From there we go to the “(stripped version)”, I muted the loud leads, so you can hear the dreamy drums a lot better; and with some of the more distorted organs muted, you can hear the bass moving more clearly. I like how it feels with the leads stripped. It lets the mix swell and bounce in a much dreamier way than the original version. I can hear more depth. Like it actually feels like I’m seeing the layers of distorted sound down in the murk, blurred shadows on the bottom of the lake, cast by the school of cymbals swimming by. Feels very “deep dark serious mysterious”.
Also I can feel the way the rhythm hesitates and leans backward a bit into the beat, the tension/release feeling of which I like. It adds to the wobbly “walking underwater” feeling.
Then we have the “(nude version)” which is just the live acoustic/voice take, plus 2 overdub acoustics and 3 overdub voices. I like the chorusy effect that the out-of-phase acoustics produce, and also how loud you can hear the birds in the tree outside the open window. I can feel the space, the lack of confinement. When I put this one through the compressor to master it, those birds really jumped to the front, I love it.

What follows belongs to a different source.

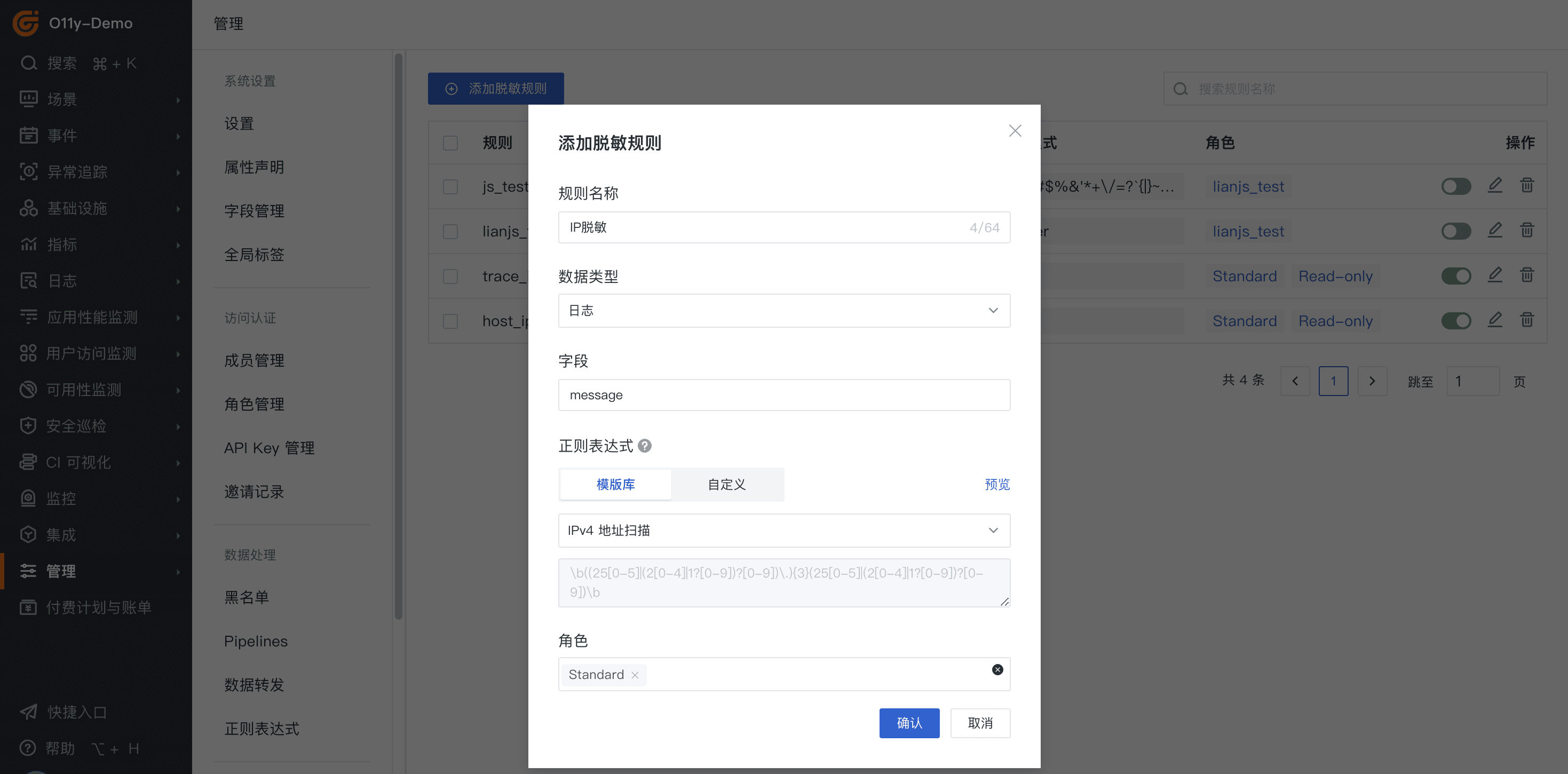Viewport: 1568px width, 774px height.
Task: Check the header select-all rules checkbox
Action: 450,143
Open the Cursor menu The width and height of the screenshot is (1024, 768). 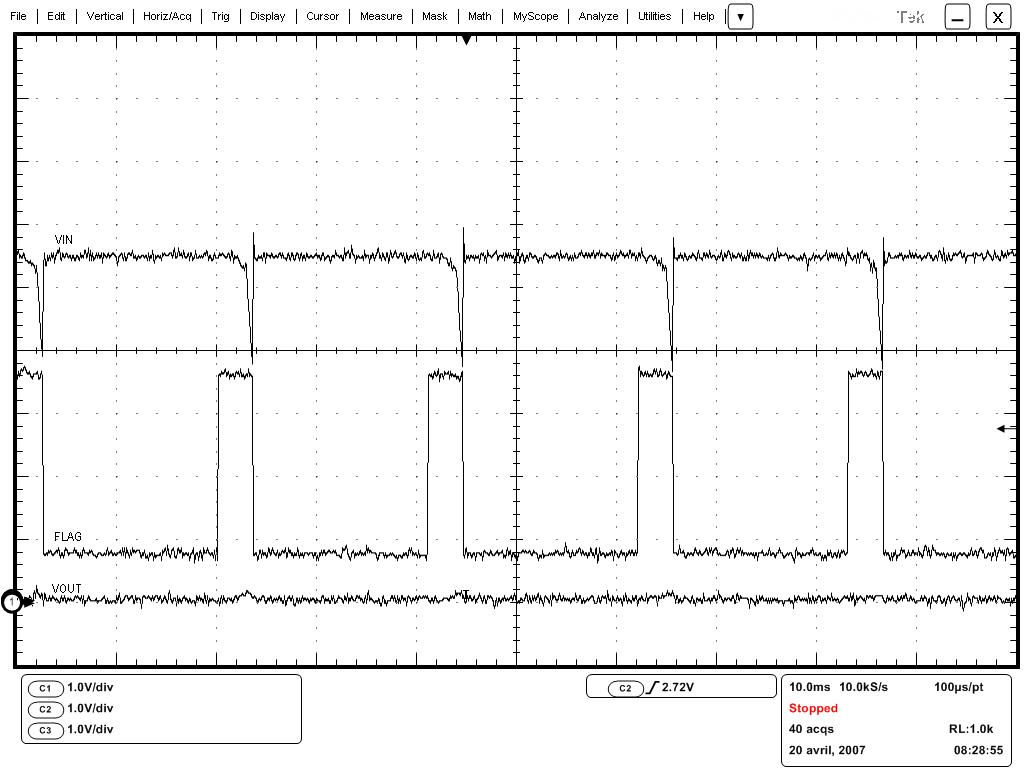click(x=322, y=16)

(I’m realizing a lot of what I’m talking about is the perceived 3d space presented by any recording. And that’s part of what we play with when making obsessable sound worlds. It really is a physical place it puts you into if you listen close enough.)
Finally, the “(burnt version)”. I love heavy. I turned the distortion way too hot on one of the acoustic overdubs, put one of the leads back in with the bends and bumped up the distorted drums as well. Can you hear the missing lead? Ok class, we’re done sorting through the murk. What do you hear?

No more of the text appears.